[Saved data entries]
○ ○ ○ ○ ○ ○ ○

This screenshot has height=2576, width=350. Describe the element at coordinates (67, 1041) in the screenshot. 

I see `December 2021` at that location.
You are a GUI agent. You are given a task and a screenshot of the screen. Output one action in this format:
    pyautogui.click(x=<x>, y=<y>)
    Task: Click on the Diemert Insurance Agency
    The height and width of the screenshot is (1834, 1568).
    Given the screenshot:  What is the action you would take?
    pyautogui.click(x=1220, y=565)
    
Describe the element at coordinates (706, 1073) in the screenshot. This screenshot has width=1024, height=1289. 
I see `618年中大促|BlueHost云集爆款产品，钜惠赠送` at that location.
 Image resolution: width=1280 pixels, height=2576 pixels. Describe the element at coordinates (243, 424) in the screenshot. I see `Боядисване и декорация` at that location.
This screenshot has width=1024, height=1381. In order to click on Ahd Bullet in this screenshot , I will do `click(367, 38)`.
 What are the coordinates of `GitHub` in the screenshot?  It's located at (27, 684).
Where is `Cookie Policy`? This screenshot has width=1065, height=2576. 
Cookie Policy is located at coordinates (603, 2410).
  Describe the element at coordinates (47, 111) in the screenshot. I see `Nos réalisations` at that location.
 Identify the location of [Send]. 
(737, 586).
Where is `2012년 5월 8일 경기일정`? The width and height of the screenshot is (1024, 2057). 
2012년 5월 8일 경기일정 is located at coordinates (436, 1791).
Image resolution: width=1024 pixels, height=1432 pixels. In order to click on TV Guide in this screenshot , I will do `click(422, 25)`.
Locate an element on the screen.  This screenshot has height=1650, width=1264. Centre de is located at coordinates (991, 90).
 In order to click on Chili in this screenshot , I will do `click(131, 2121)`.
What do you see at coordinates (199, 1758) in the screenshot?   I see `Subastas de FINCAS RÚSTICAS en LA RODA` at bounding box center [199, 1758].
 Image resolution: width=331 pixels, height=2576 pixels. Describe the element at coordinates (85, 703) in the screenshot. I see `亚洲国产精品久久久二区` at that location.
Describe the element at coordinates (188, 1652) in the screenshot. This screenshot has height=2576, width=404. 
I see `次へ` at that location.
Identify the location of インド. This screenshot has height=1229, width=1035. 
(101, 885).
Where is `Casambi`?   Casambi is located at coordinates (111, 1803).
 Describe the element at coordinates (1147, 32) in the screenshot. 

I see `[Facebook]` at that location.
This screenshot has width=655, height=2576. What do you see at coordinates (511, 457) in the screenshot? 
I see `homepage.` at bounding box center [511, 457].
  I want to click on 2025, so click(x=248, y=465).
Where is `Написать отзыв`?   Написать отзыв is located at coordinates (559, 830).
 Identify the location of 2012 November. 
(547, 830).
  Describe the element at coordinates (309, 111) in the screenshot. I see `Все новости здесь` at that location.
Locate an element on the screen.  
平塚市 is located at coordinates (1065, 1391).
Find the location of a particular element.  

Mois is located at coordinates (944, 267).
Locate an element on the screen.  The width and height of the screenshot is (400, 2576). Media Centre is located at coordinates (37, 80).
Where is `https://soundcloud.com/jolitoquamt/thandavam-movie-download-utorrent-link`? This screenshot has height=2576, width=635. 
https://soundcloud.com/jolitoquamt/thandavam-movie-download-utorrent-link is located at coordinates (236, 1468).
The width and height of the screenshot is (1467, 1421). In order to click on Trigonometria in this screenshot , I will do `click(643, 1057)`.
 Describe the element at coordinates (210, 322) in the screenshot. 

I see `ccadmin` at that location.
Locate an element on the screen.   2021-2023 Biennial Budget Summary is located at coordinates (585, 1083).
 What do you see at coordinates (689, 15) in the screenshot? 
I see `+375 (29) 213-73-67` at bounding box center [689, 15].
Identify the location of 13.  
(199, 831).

○ ○ ○ ○ ○ ○ ○

(INSTRUCTIONS FOR THE TASK): Copy out the lines from the line with "coordinates (559, 830)." to the line with "coordinates (236, 1468).".

(SOLUTION BELOW):
Where is `Написать отзыв`?   Написать отзыв is located at coordinates (559, 830).
 Identify the location of 2012 November. 
(547, 830).
  Describe the element at coordinates (309, 111) in the screenshot. I see `Все новости здесь` at that location.
Locate an element on the screen.  
平塚市 is located at coordinates (1065, 1391).
Find the location of a particular element.  

Mois is located at coordinates (944, 267).
Locate an element on the screen.  The width and height of the screenshot is (400, 2576). Media Centre is located at coordinates (37, 80).
Where is `https://soundcloud.com/jolitoquamt/thandavam-movie-download-utorrent-link`? This screenshot has height=2576, width=635. 
https://soundcloud.com/jolitoquamt/thandavam-movie-download-utorrent-link is located at coordinates (236, 1468).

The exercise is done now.